The key piece of training, St. Louis said, is that it teaches financial advisers and broker-dealers “how to comply, not just what the requirements are.”
A big area of concern for regulators is that firms are “failing to appropriately distinguish between suitability (of options) without really harmonizing with Reg BI and FINRA rules,” St. Louis said.
Another area of concern is cost and how the risks associated with particular financial products are being transmitted to customers.
Financial institutions “have to think of cost more broadly,” Gonzalez said. “Baked in” costs like markups, deferred sales, and liquidation costs should be explained and disclosed to consumers, she said.
“That doesn’t mean the lowest cost option is the best—other factors should be considered as well,” she said.

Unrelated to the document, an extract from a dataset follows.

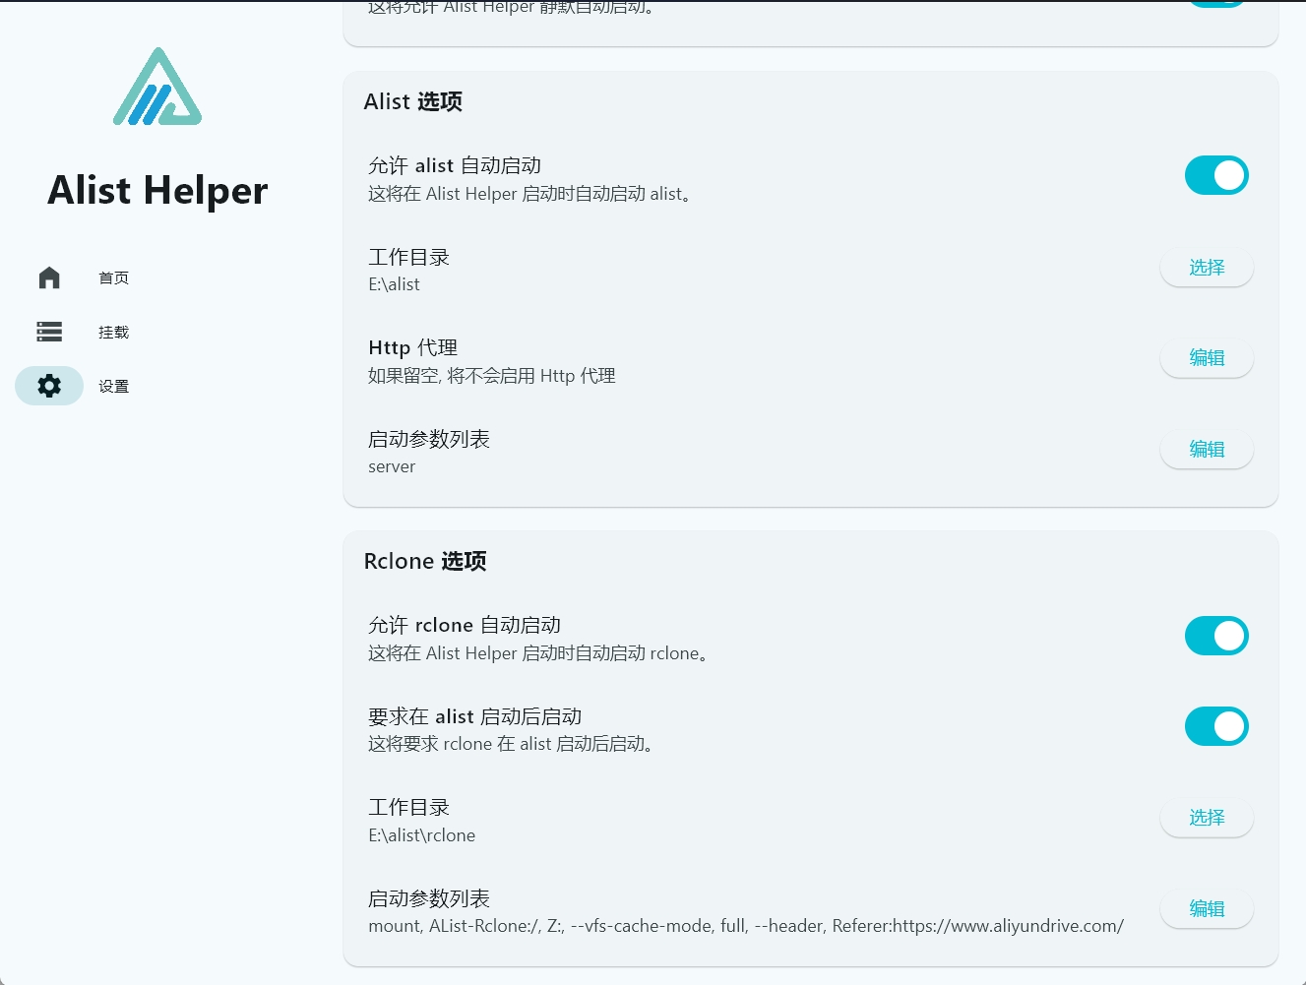The width and height of the screenshot is (1306, 985).
Task: Toggle 要求在 alist 启动后启动 switch
Action: (x=1216, y=726)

While some firms have simply decided to eliminate some of their high-risk or high-cost offerings in order to avoid running afoul of Reg BI, others are simply defaulting to the lowest cost options. Neither approach is necessarily the best one, the regulators said.
“A firm may not use a limited menu as an excuse to not comply with Reg BI,” Gonzalez said.
There has been confusion over whether some financial products can create a conflict of interest, the regulators said. Forgivable loans, for example, are considered conflicts of interest in most cases, and a firm needs to carefully consider how to mitigate or eliminate the conflict of interest.
Another less transparent form of conflict of interest is created when vendors pay reimbursements or gifts to customers, Polise said. Financial institutions need to make sure these payments are consistent with Reg BI.
Most firms are complying with the requirement in Reg BI that disclosures be written in plain English, but regulators took pains to remind institutions that even complex financial products need to be discussed in an understandable way.